Make big gains in efficiency and effectiveness with a few key tactics, such as:
- Energizing job postings. These should be exciting and concise. Include compelling information in the first paragraph of your job descriptions, and leave the dry stuff for later–or remove it all together. Now is not the time to talk about your founding. You want excited jobseekers clicking the “apply now” button.
- Optimize job applications. These should be helpful for identifying “best-fit” candidates. Take a long look at your application questions and eliminate the unnecessary or redundant ones. Consider how the questions will generate qualified candidates who fit your organization and will stay for the long-term. Include a few knock-out questions that will screen out unqualified or “bad-fit” applicants.
- Streamline communications. These, like the two examples above, should be characterized by brevity and utility. Consider using text messaging as a faster channel for candidate communications that bypasses “phone tag.” Utilize software that makes it easy for candidates to schedule interviews based on a hiring manager’s real-time availability.
- Personalize the Process. In all messaging, the focus should be on the candidate. Sure, talk about how the organization can benefit the candidates. But don’t lose sight of how the organization can benefit from the candidates–this side is often communicated too late in the process. Ensure that candidates feel uniquely appreciated early and often, so that they maintain excitement throughout the hiring process.
Improve on Your Changes
Finally, as stated at the outset, the pandemic forced employers across the world to make sudden, big changes. Although making these changes was stressful and the outcomes mixed, most employers were likely given the benefit of the doubt. Job seekers and new hires anticipated bumpy hiring and onboarding processes because the whole world was tossed upside down.
However, a big part of getting “back to normal” involves a readjustment of expectations.
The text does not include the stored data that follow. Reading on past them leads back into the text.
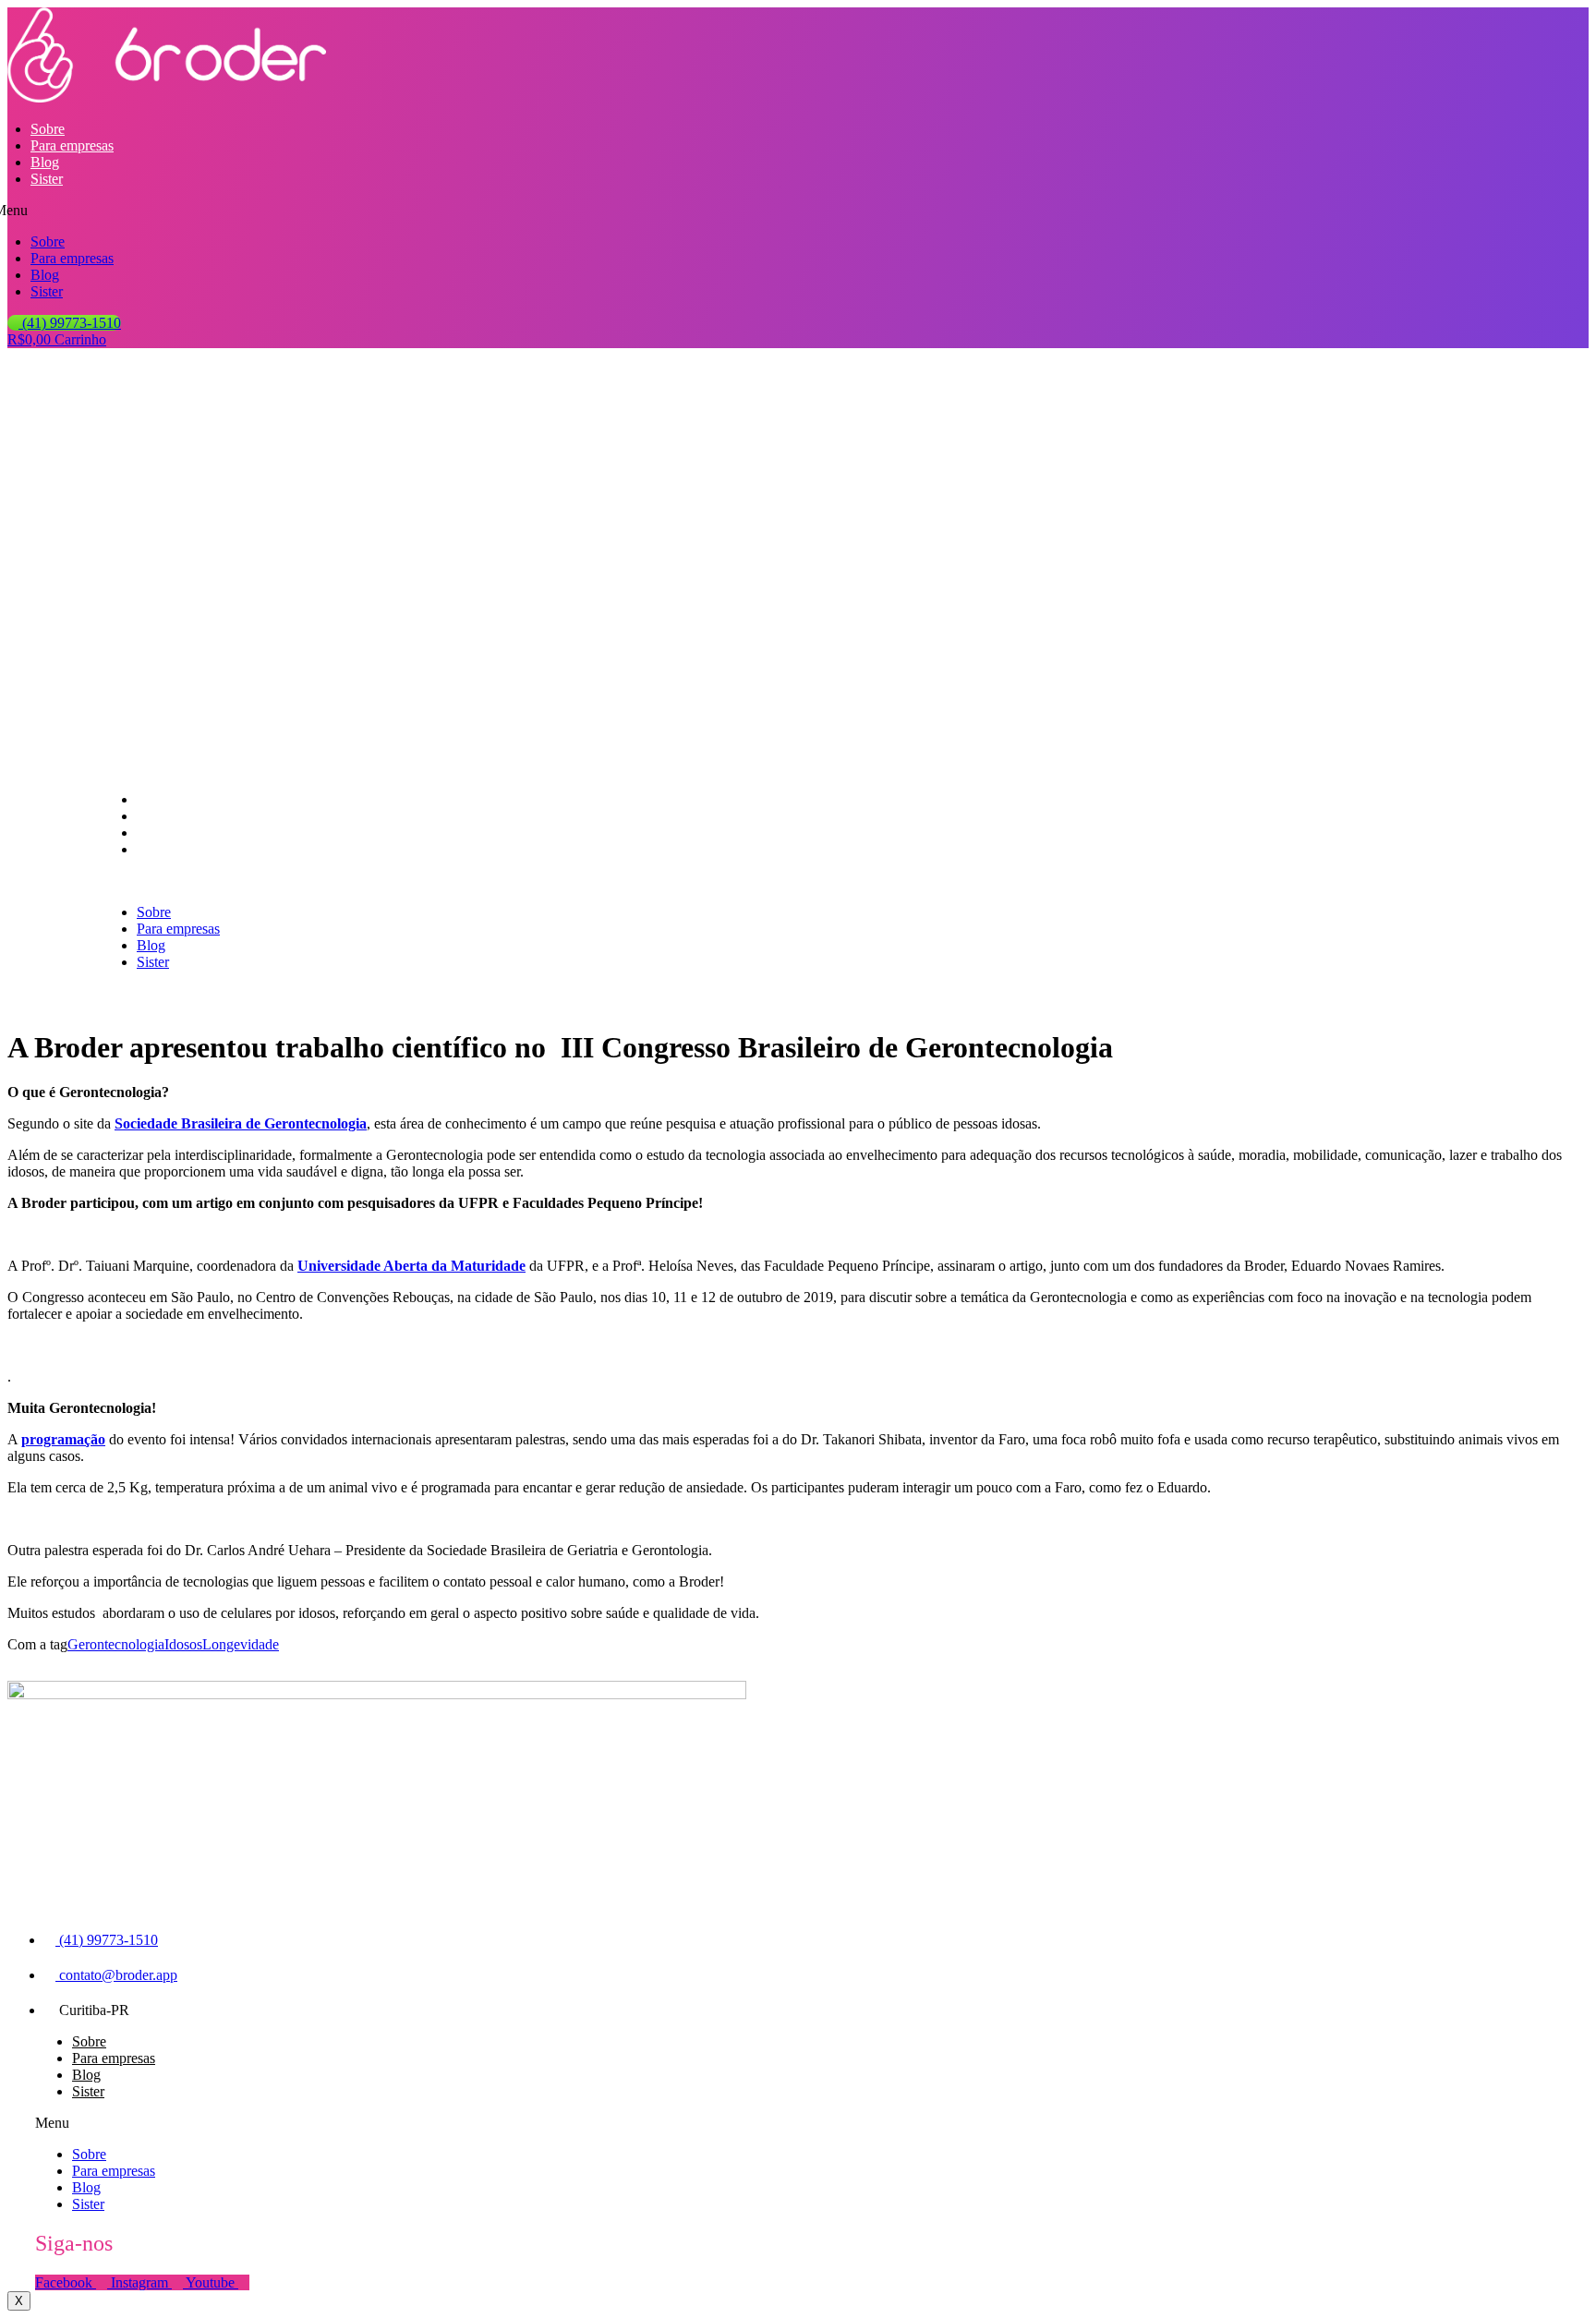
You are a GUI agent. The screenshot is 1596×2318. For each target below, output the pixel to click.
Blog (44, 162)
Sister (46, 179)
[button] (331, 881)
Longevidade (240, 1644)
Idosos (183, 1644)
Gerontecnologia (115, 1644)
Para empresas (72, 145)
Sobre (47, 129)
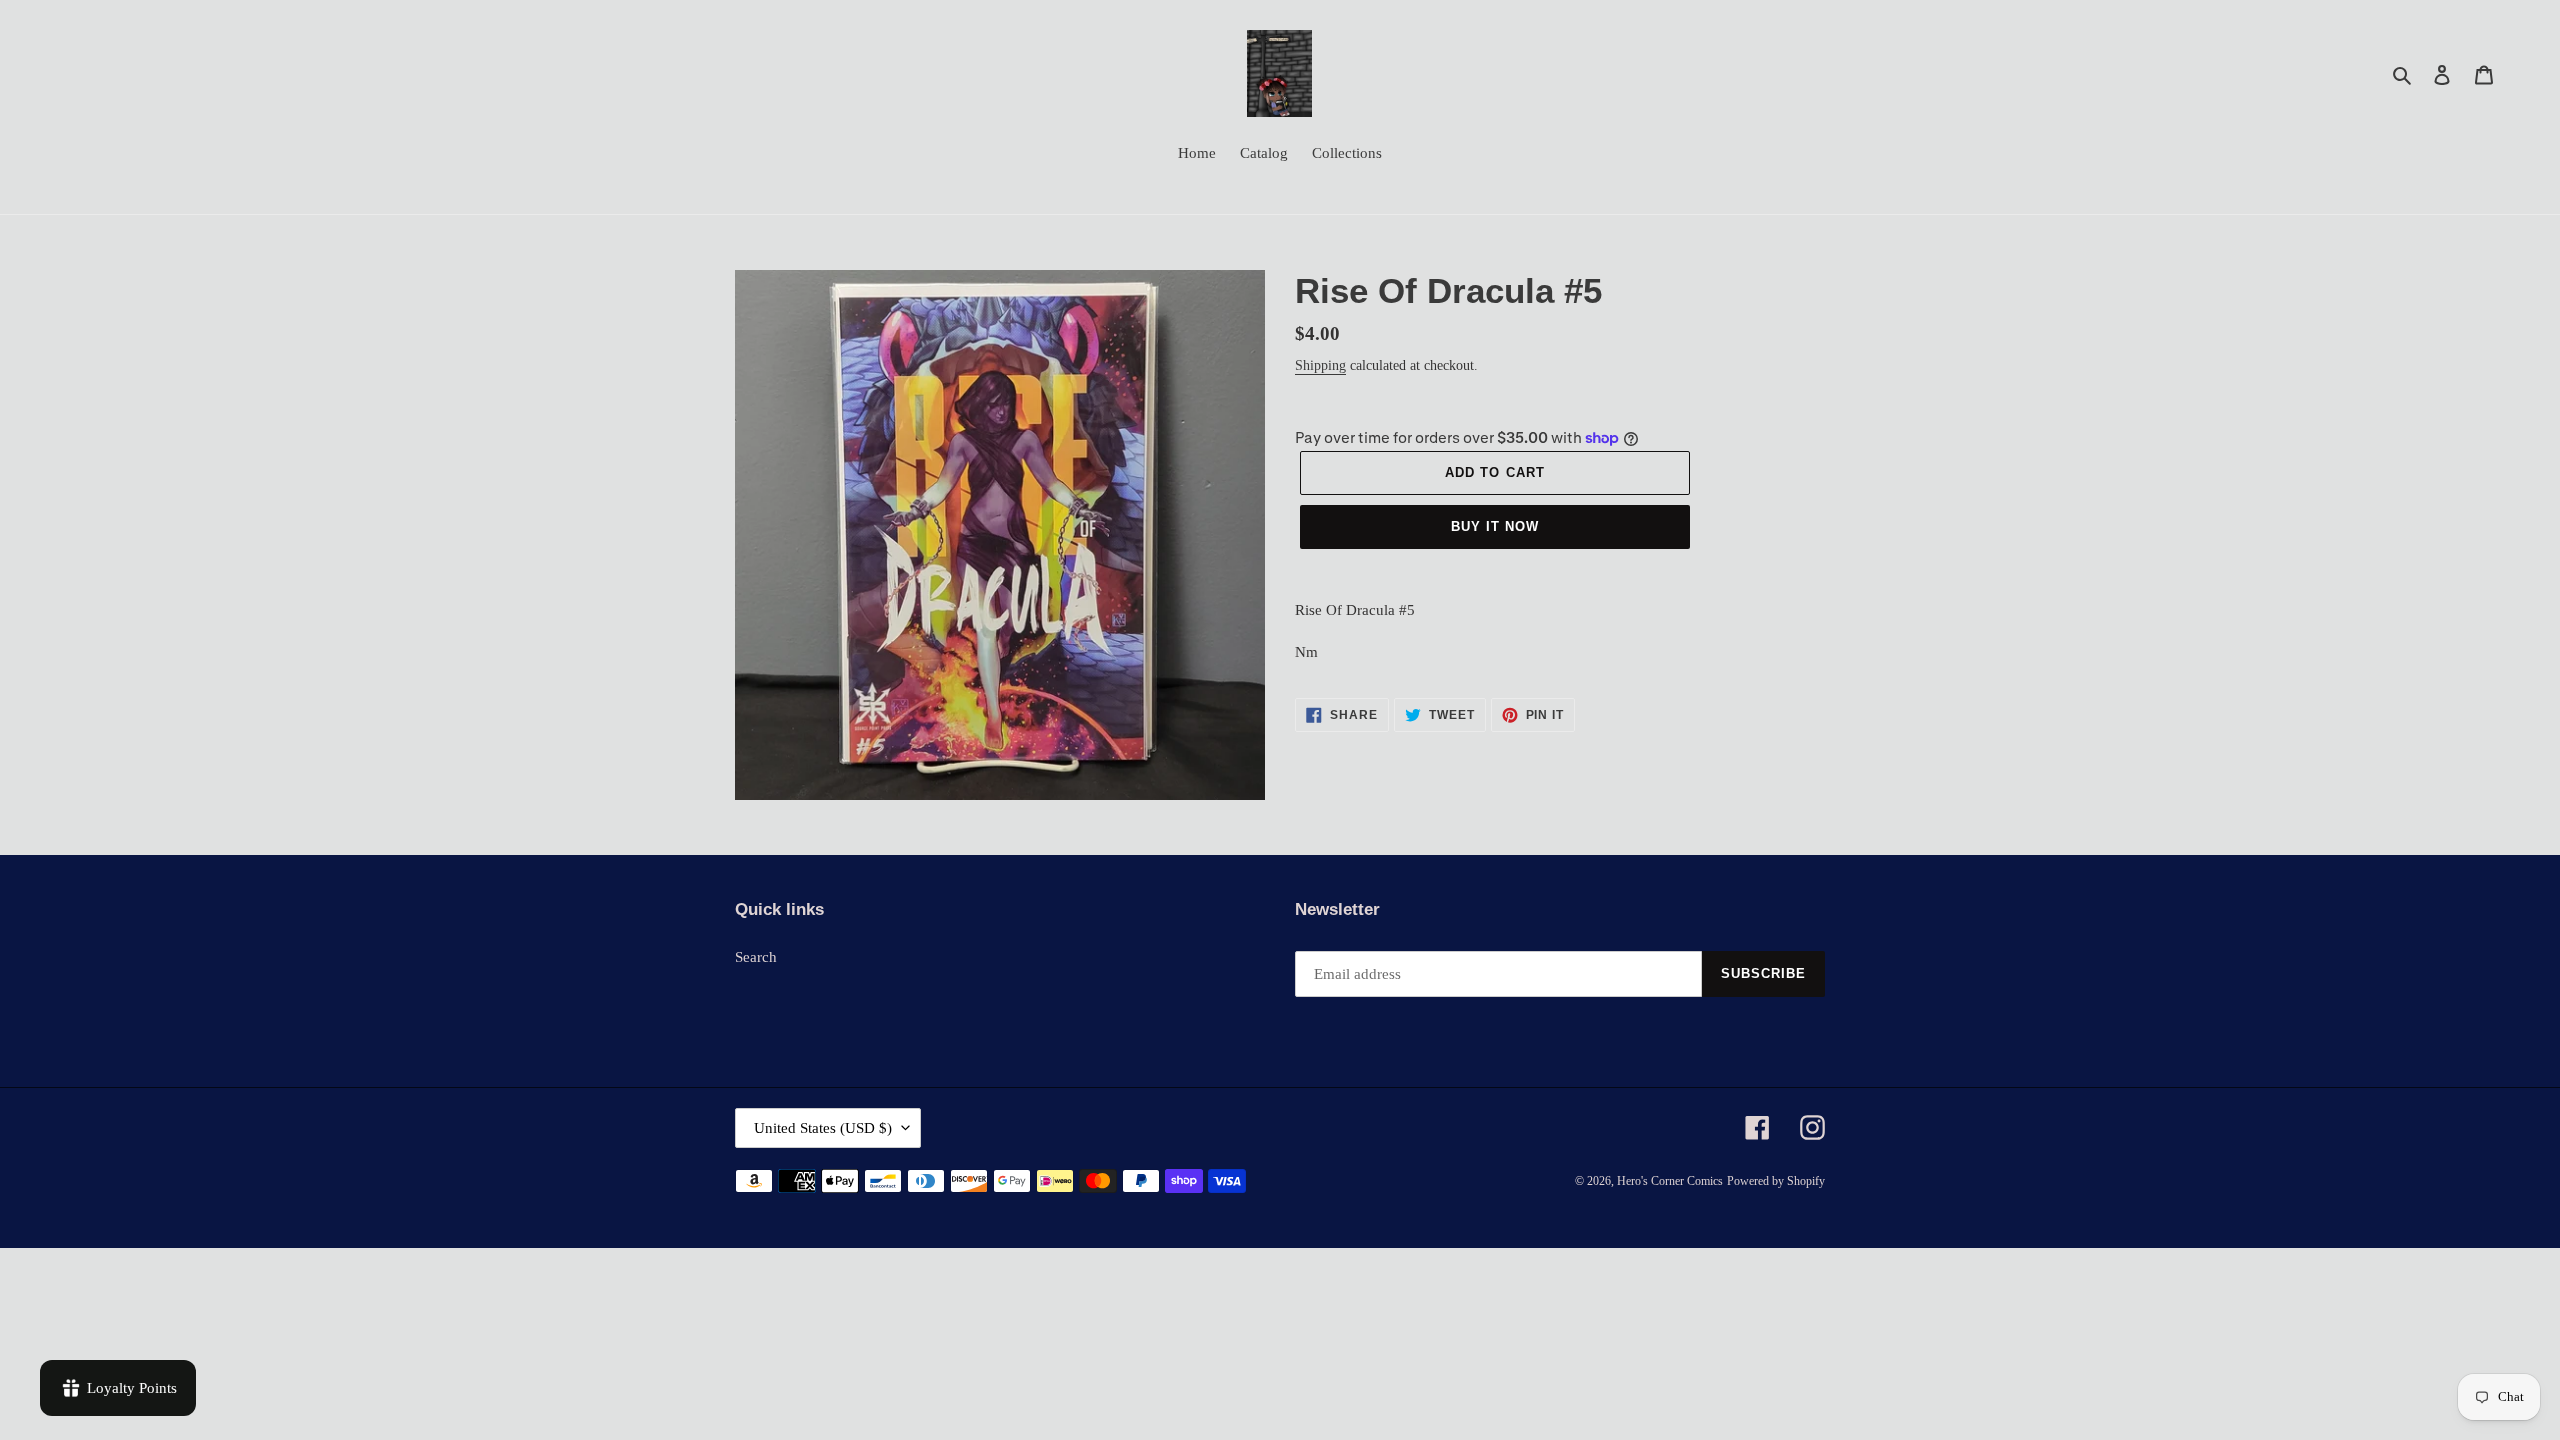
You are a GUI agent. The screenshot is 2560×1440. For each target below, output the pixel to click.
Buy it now (1495, 526)
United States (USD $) (823, 1128)
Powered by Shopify (1776, 1181)
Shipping (1320, 365)
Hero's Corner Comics (1670, 1181)
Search (756, 957)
Job seekers will soon expect employers to offer a paperless hiring process, remote interviews, and perhaps even options for remote work. They will expect a seamless transition from the hiring process to the onboarding process, with clear communication and quality engagement along the way. And importantly, they will expect few, if any, mistakes.
Yes, COVID-19 required HR professionals to “just get it done” amid the chaos. But very soon, organizations will be judged by new standards. Stop-gap solutions will no longer be sufficient, and HR will need to take the time to improve on changes made out of urgent necessity. In short, employers must take advantage of a job market ripe with talent by seeking to raise the bar and preparing to hire strategically in a new normal.